_Goal of the exercise_:
Leave out the pictures and retype exactly the lines from the one with "This screenshot has height=688, width=960." through the end of the records.

====== Exercise data

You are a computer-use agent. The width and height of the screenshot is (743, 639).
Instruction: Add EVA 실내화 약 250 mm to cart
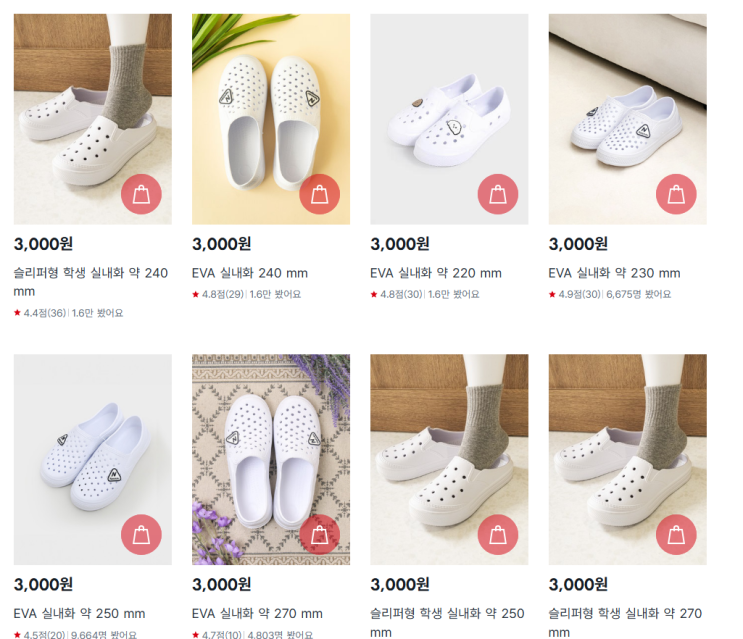pos(141,535)
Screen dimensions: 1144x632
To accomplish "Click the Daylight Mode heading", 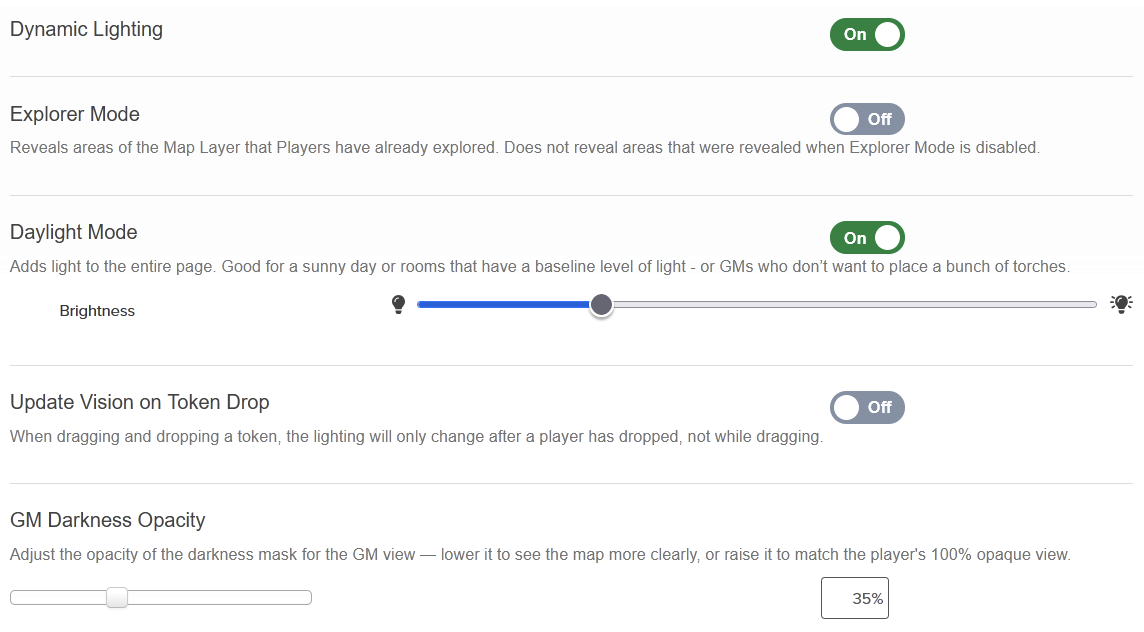I will (74, 232).
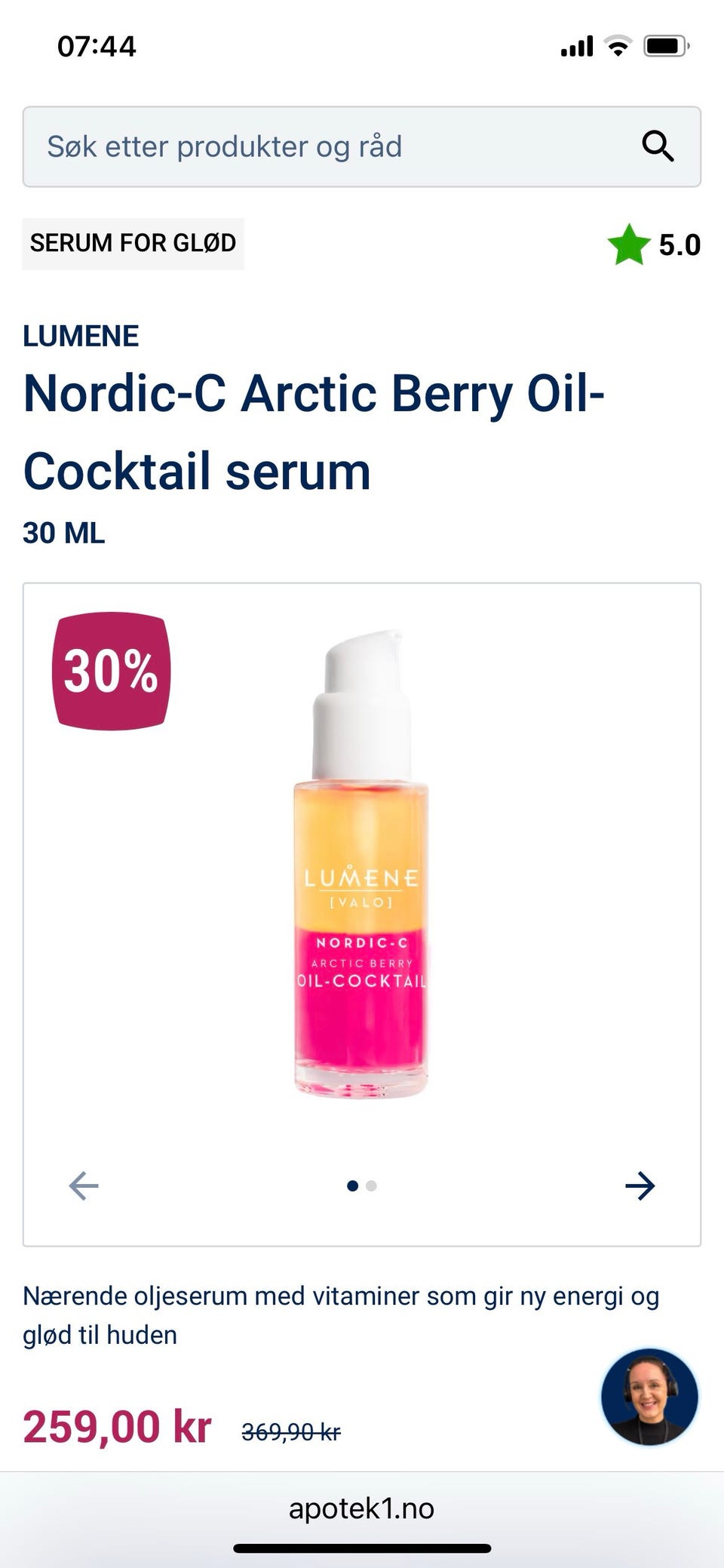
Task: Tap the magnifying glass search icon
Action: point(658,146)
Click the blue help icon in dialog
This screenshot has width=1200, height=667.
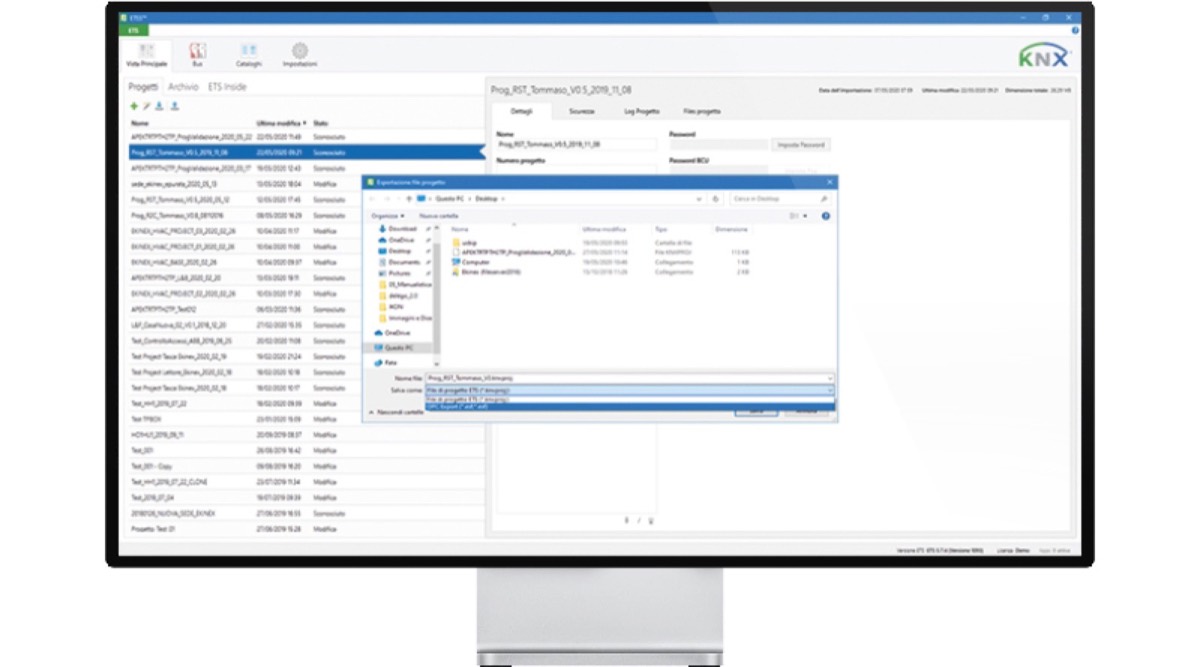[x=825, y=215]
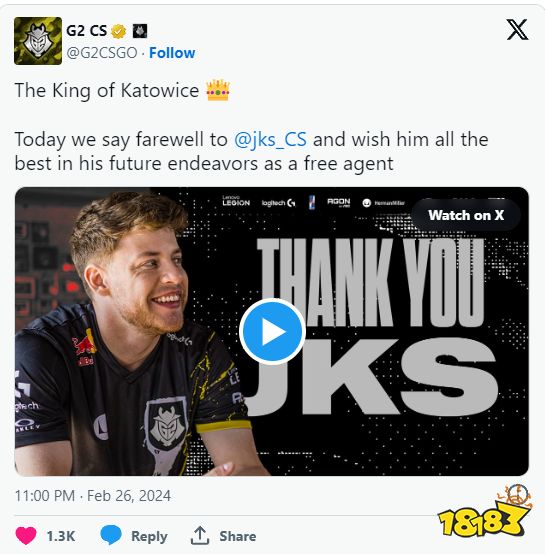545x554 pixels.
Task: Click the jks video thumbnail image
Action: point(272,331)
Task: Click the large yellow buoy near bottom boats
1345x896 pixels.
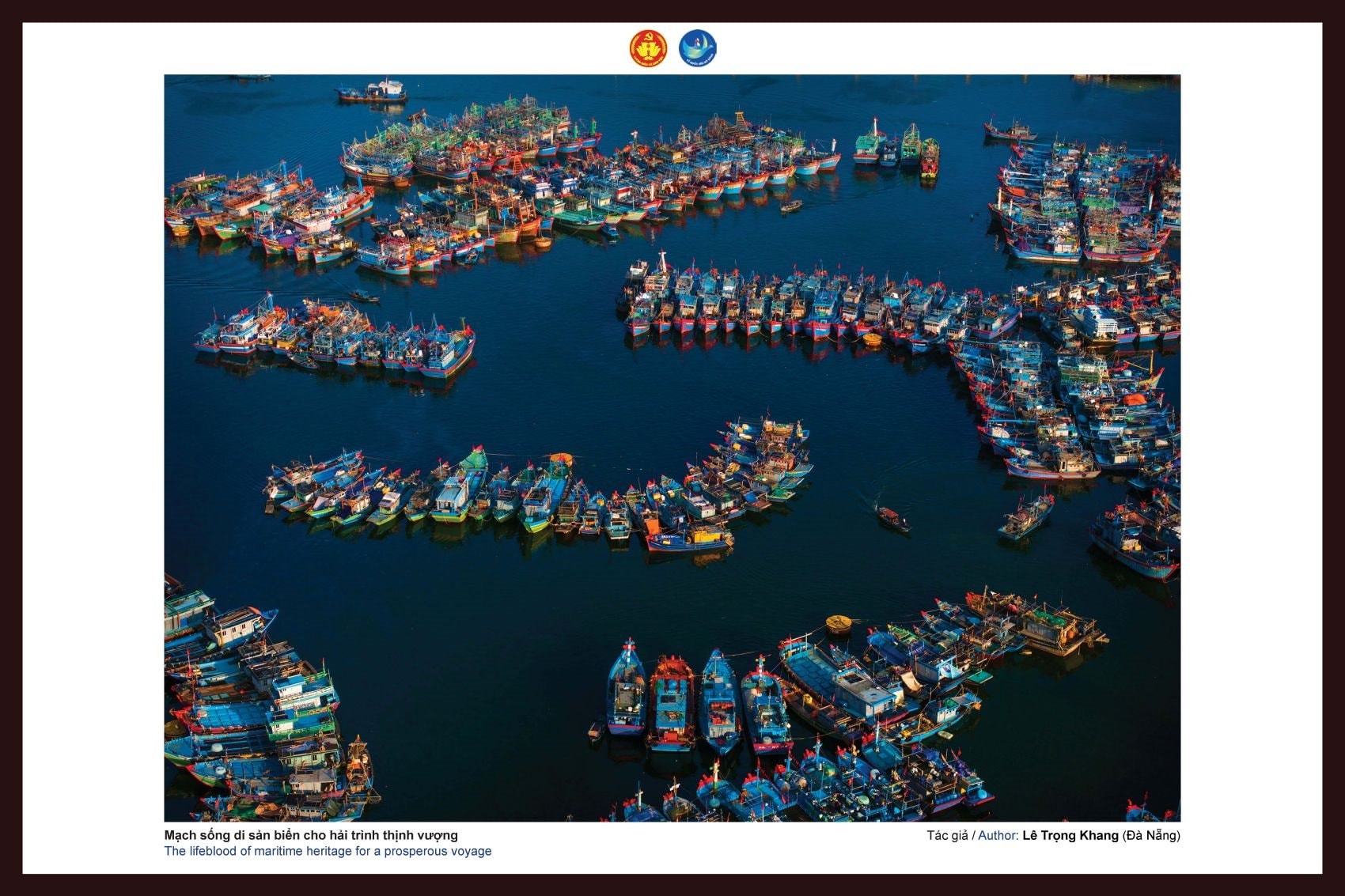Action: point(839,624)
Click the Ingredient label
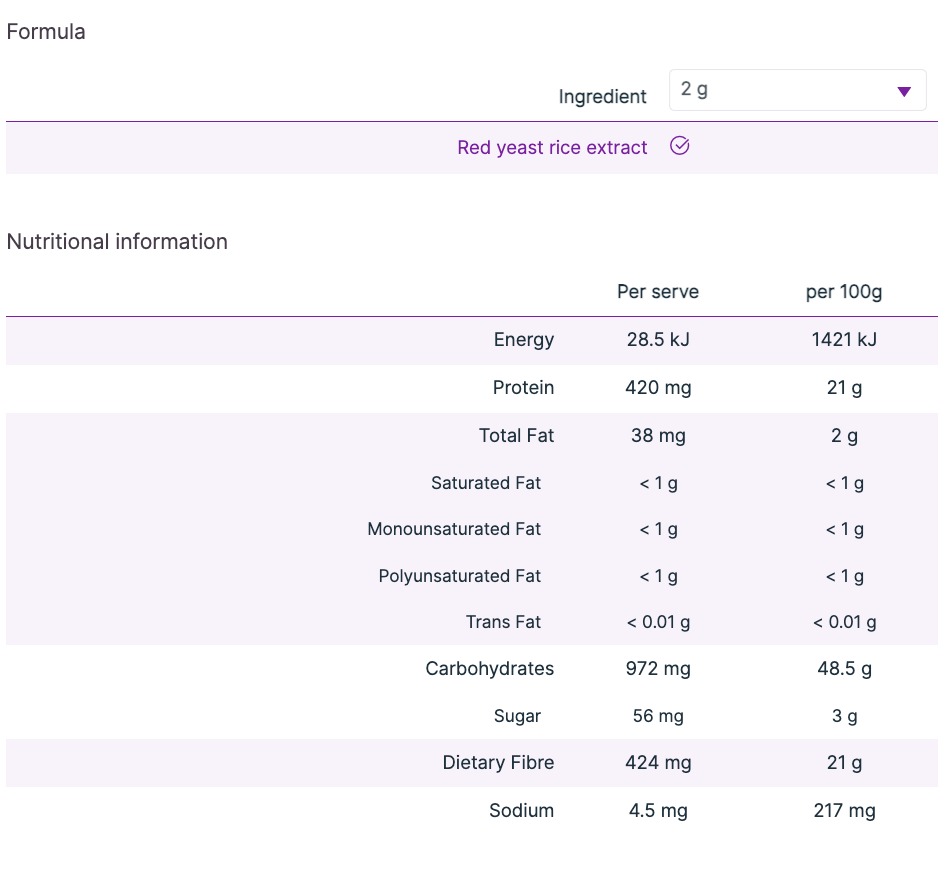This screenshot has height=874, width=950. tap(602, 97)
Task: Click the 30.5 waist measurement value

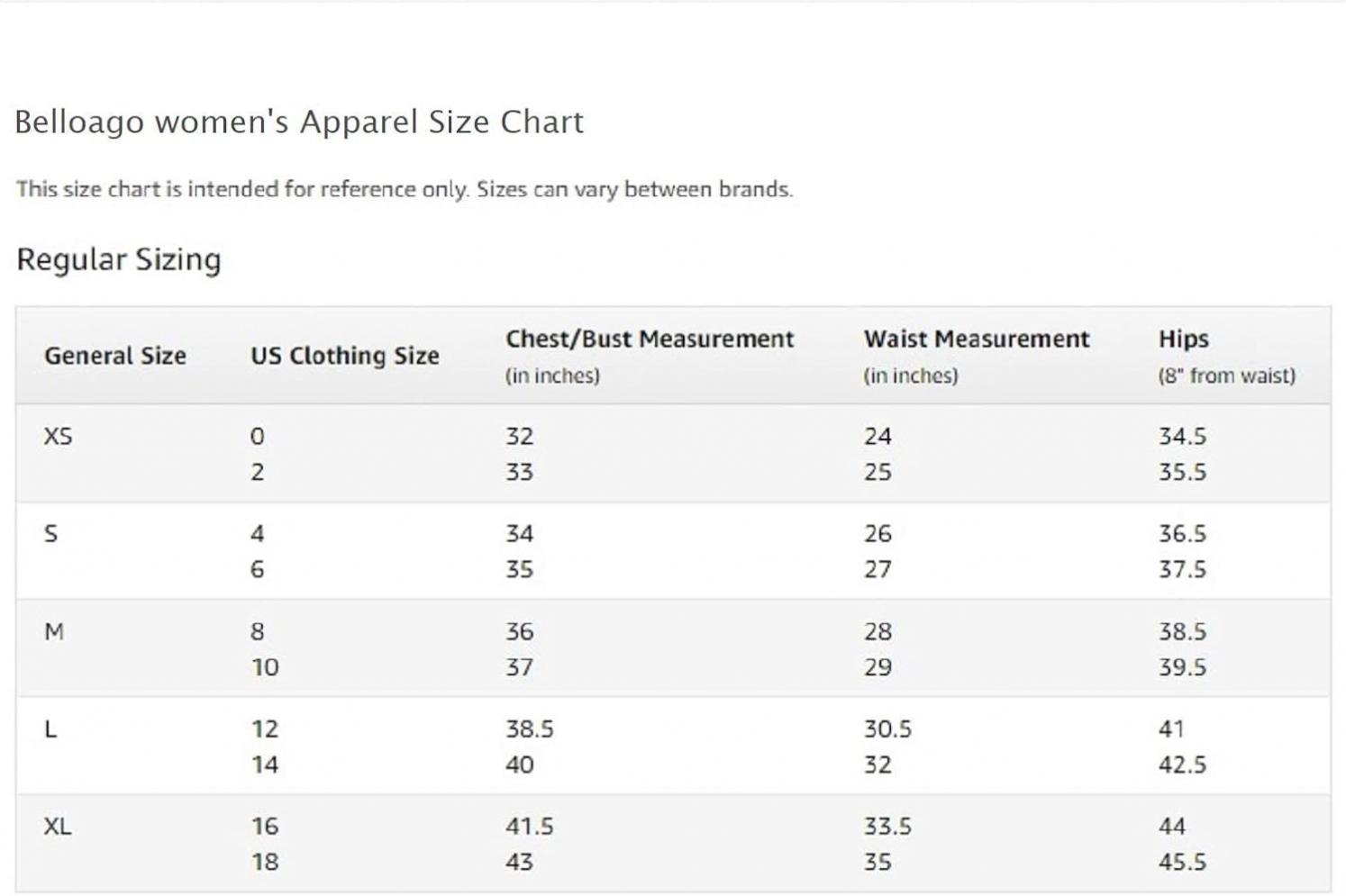Action: pos(888,729)
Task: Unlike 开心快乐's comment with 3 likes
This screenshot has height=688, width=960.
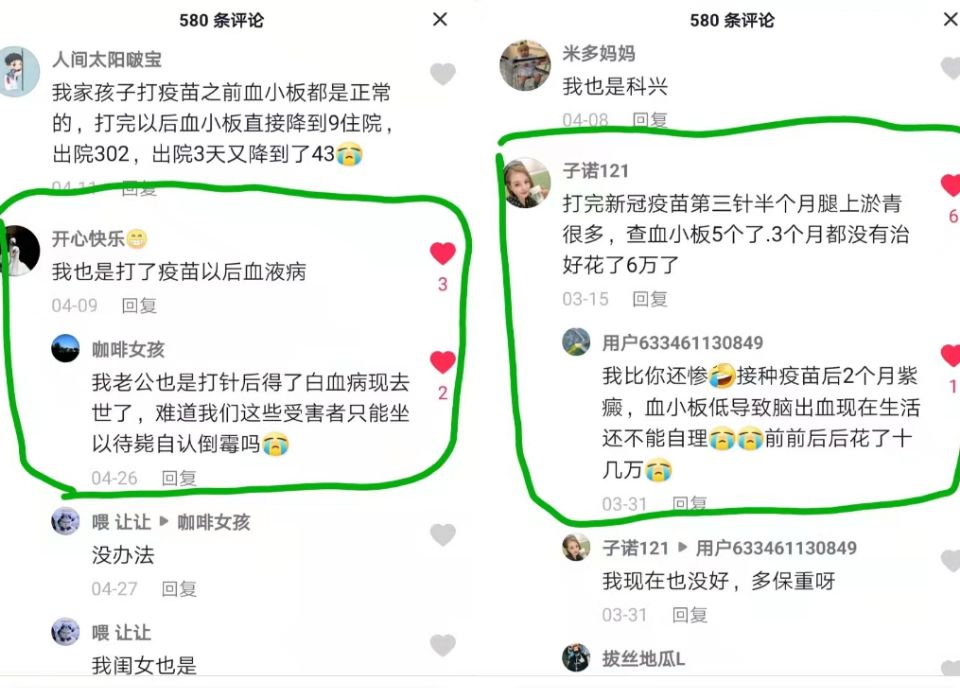Action: click(443, 253)
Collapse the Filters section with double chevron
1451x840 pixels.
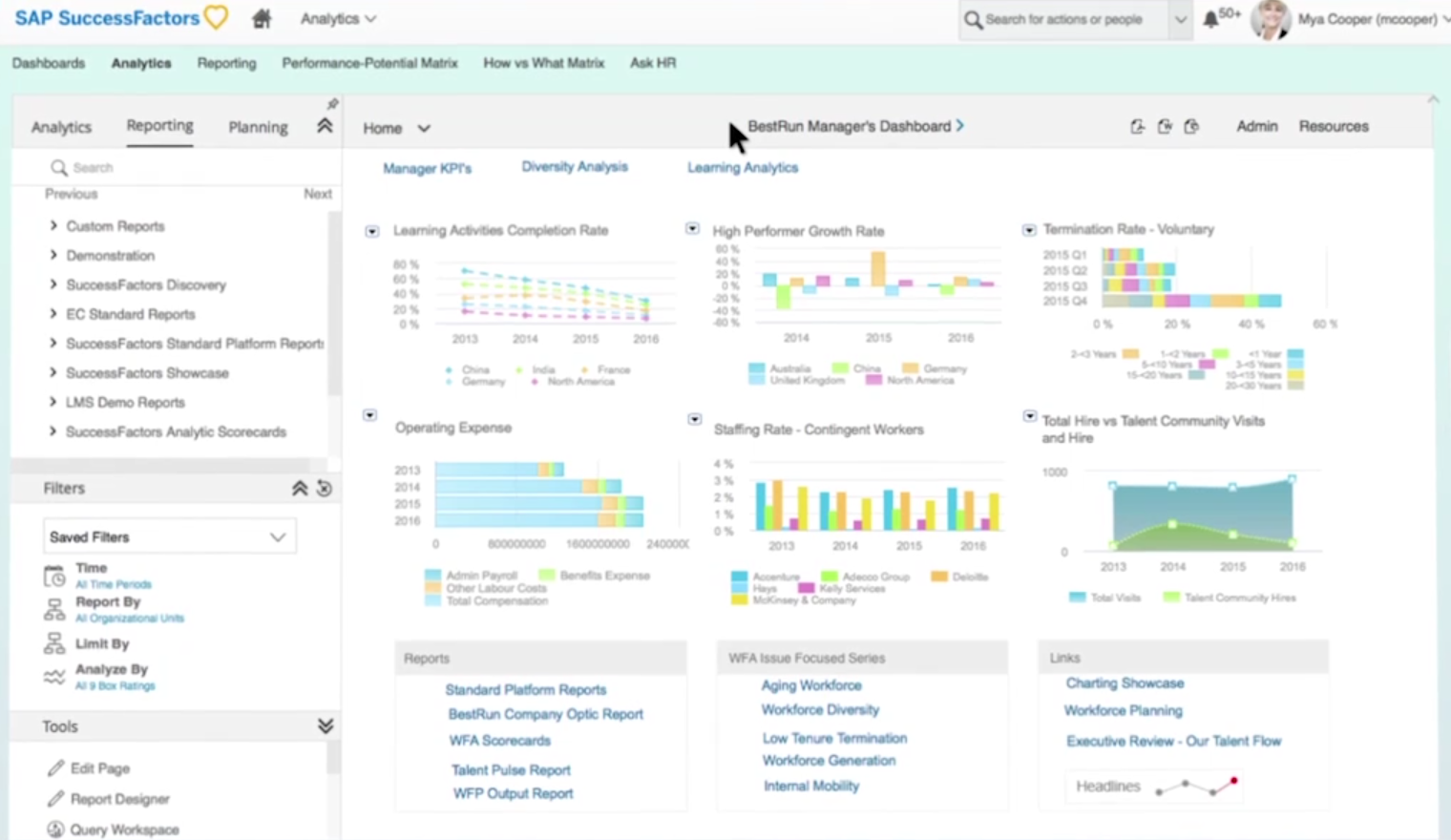(x=300, y=488)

============

_Result for this exercise_:
This screenshot has height=688, width=960.
Action: click(443, 253)
Collapse the Filters section with double chevron
1451x840 pixels.
(x=300, y=488)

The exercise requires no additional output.